What to produce: Look through the data below and work out how many lines hold "screenshot"; state only the number.

Data to use:
◆ ◆ ◆ ◆ ◆
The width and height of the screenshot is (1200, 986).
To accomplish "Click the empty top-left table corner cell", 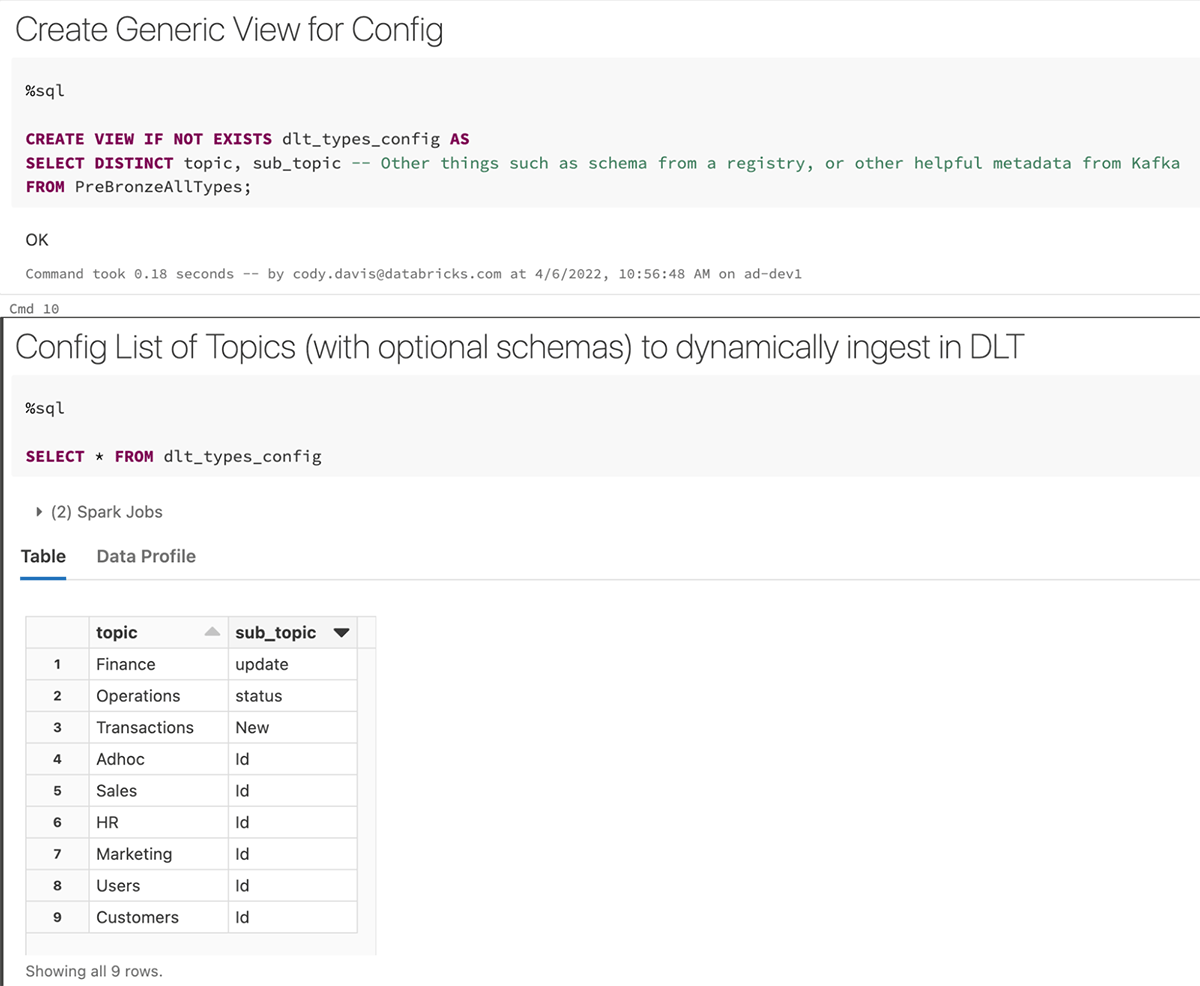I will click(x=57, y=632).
◆ ◆ ◆ ◆ ◆
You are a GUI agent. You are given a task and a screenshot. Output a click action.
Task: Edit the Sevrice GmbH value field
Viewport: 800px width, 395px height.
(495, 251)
◆ ◆ ◆ ◆ ◆
Written reply: 2